When the cost of home care services is equal to or in excess of the cost of institutional care over a protracted period (that is, six months or more), DDS or DMAHS retains the right to limit or deny the provision of home care services on a prospective basis.
N.J. Admin. Code § 10:60-1.5
See: 25 N.J.R. 2803(a), 26 N.J.R. 364(c).
Amended by R.1997 d.277, effective 7/7/1997.
See: 29 N.J.R. 1454(a), 29 N.J.R. 2831(a).
In (f), amended internal cite and added last sentence; and in (g), substituted "obtain prior authorization ... with N.J.A.C. 10:49-6.1" for "notify the Medicaid District Office (MDO), either in writing or by telephone" and amended "failure to comply" clause to conform.
Recodified from N.J.A.C. 10:60-1.12 and amended by R.2001 d.14, effective 1/2/2001.
See: 32 N.J.R. 3940(a), 33 N.J.R. 66(a).
Rewrote the section.
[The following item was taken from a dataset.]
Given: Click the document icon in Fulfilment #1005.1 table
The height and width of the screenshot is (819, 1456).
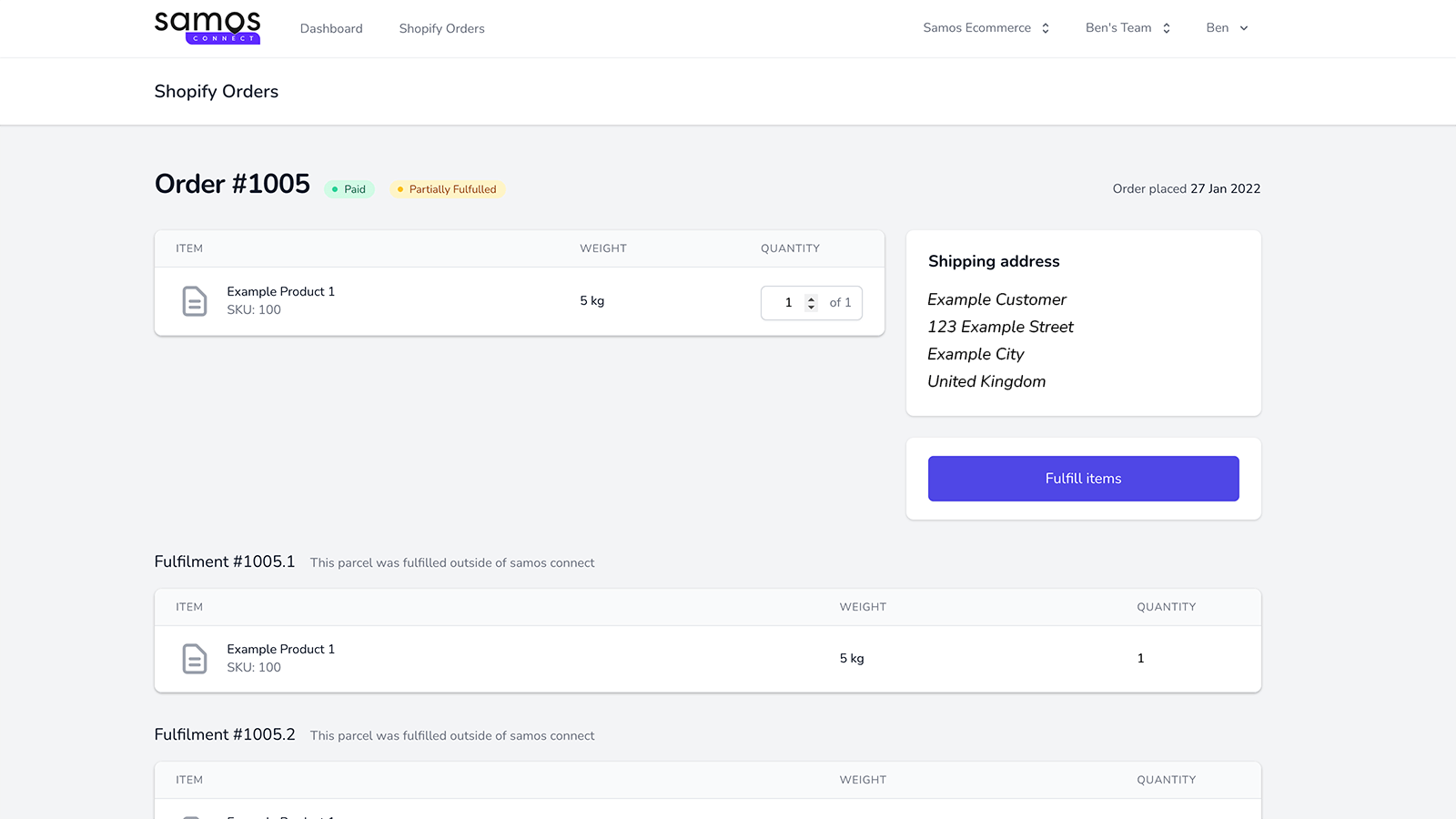Looking at the screenshot, I should (x=195, y=659).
Former N.J.A.C. 10:60-1.5, Certification of need for services, recodified to N.J.A.C. 10:60-2.2.
Amended by R.2006 d.238, effective 7/3/2006.
See: 38 N.J.R. 1136(a), 38 N.J.R. 2810(a).
Section was "Limitations of home care services". Deleted designation (a), and substituted "DDS or DMAHS" for "the Division".